L’intervento di Paola Malacarne è stato dedicato all’illustrazione di alcune “buone pratichedidattiche ed educative messe in atto per affrontare i problemi illustrati dalle precedenti relatrici, pratiche che hanno dimostrato di saper promuovere efficacemente un cambiamento culturale e valoriale. Si tratta di progetti già realizzati in varie scuole e già presentati alla fiera Didacta. Suggestivi e interessanti, a mero titolo di esempio, alcune sperimentazioni didattiche come il gioco del “domino” con le professioni e i mestieri al maschile e al femminile o il gioco della toponomastica di una città, nel quale targhe intitolate a uomini vengono sostituite con targhe dedicate a donne.

L’intervento di Tiziana Concina è stato dedicato al tema del canone letterario inclusivo e paritario nella scuola superiore e anche lei si è soffermata sulla invisibilità delle donne in questo ambito. Le opere realizzate da autrici, pittrici e musiciste sono state cancellate e sottratte al processo di memorizzazione, ha detto Tiziana Concina nella sua presentazione, ma ancor prima è stata negata alla gran parte delle donne la possibilità di accedere ai contesti, alle condizioni indispensabili alla realizzazione di un prodotto che potesse aspirare a un riconoscimento duraturo. Il canone letterario riflette queste due modalità di esclusione. I testi che consideriamo letteratura sono il risultato di una selezione che nei secoli ha indicato modelli e maestri e abbandonato all’irrilevanza e alla dimenticanza moltissimi prodotti. I manuali di letteratura in uso nelle scuole hanno ulteriormente irrigidito e sclerotizzato l’elenco degli autori considerati classici, riducendo spesso interi secoli a “trittici” di grandi maestri. Questo processo ha costantemente penalizzato la scrittura delle donne, minoritaria e spesso considerata di maniera. Sono trascorsi più di venti anni dalla partecipazione italiana al progetto europeo Polite (acronimo Pari opportunità nei libri di testo), finalizzato a incentivare azioni che riconoscessero dignità alla cultura di entrambi i generi nei testi scolastici, tuttavia spesso queste lodevoli intenzioni sono rimaste lettera morta o ci si è accontentati di inserire box a fondo pagina che ricordassero personalità femminili “eccezionali” o, al massimo, di scegliere qui e là un nome a cui dare visibilità e l’onore di un modulo.

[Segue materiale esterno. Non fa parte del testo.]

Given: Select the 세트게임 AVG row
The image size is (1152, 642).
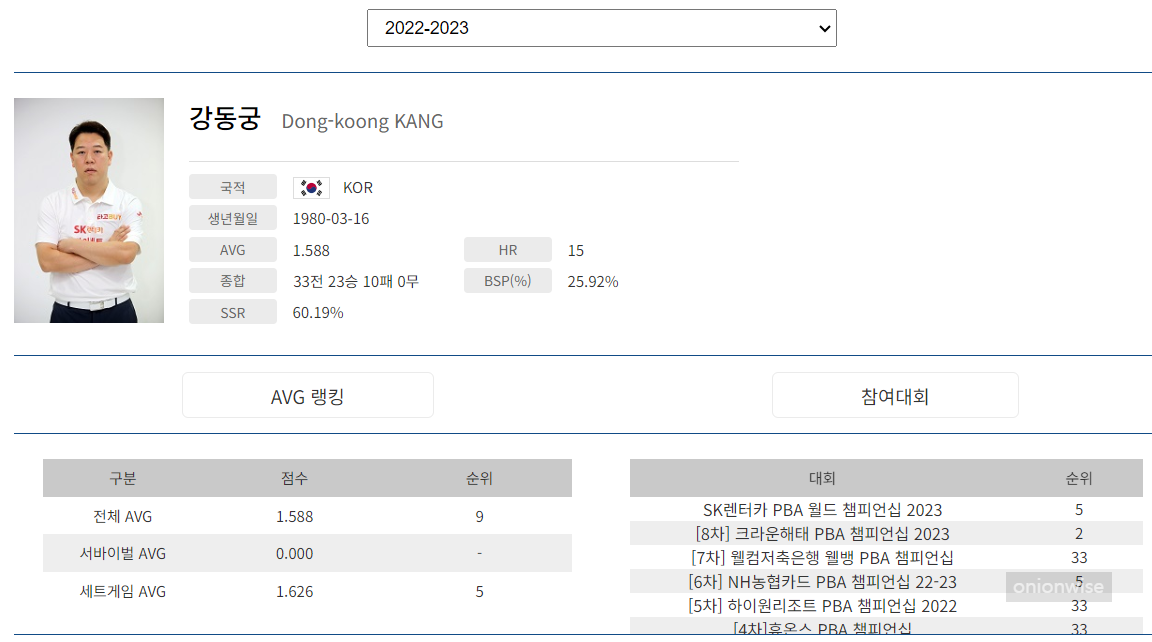Looking at the screenshot, I should 306,591.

La sottorappresentazione delle artiste nelle gallerie, nei musei, nella storia dell’arte è stato l’argomento su cui ha riflettuto Livia Capasso. L’87 % delle opere esposte nei musei è realizzato da uomini. Nei più recenti manuali scolastici il numero delle artiste citate arriva a una ventina, mancano le miniatrici del Medioevo, le pittrici di nature morte, le ritrattiste, le impressioniste, le preraffaellite… La storia dell’arte che noi studiamo è quindi distorta e parziale. Stessa discriminazione nel valore economico: le opere di mano femminile in genere raggiungono appena il 10 % nelle aste del prezzo raggiunto da opere realizzate da artisti di sesso maschile. L’invisibilità delle donne deriva certamente dalla loro impossibilità ad accedere all’istruzione, alle botteghe, ai cantieri, ai viaggi e a loro erano riservate attività limitate, quali la tessitura, la miniatura. Eppure ci sono state! La riscoperta di tante artiste comincia col movimento femminista e un testo basilare è quello di Linda Nochlin, Perché non ci sono state grandi artiste? del 1971. A Washington i coniugi Holladay nel 1987 aprirono il National Museum of Women in the Arts, primo museo dedicato alle donne. E alla Biennale 2022, curata da una donna, Cecilia Alemani, l’80% delle opere esposte erano di donne e di persone non binarie. Tuttavia ancora oggi, nonostante una presenza femminile nel campo dell’arte che supera quella maschile, una donna artista fa fatica a emergere e a parità di valore guadagna meno dei colleghi maschi.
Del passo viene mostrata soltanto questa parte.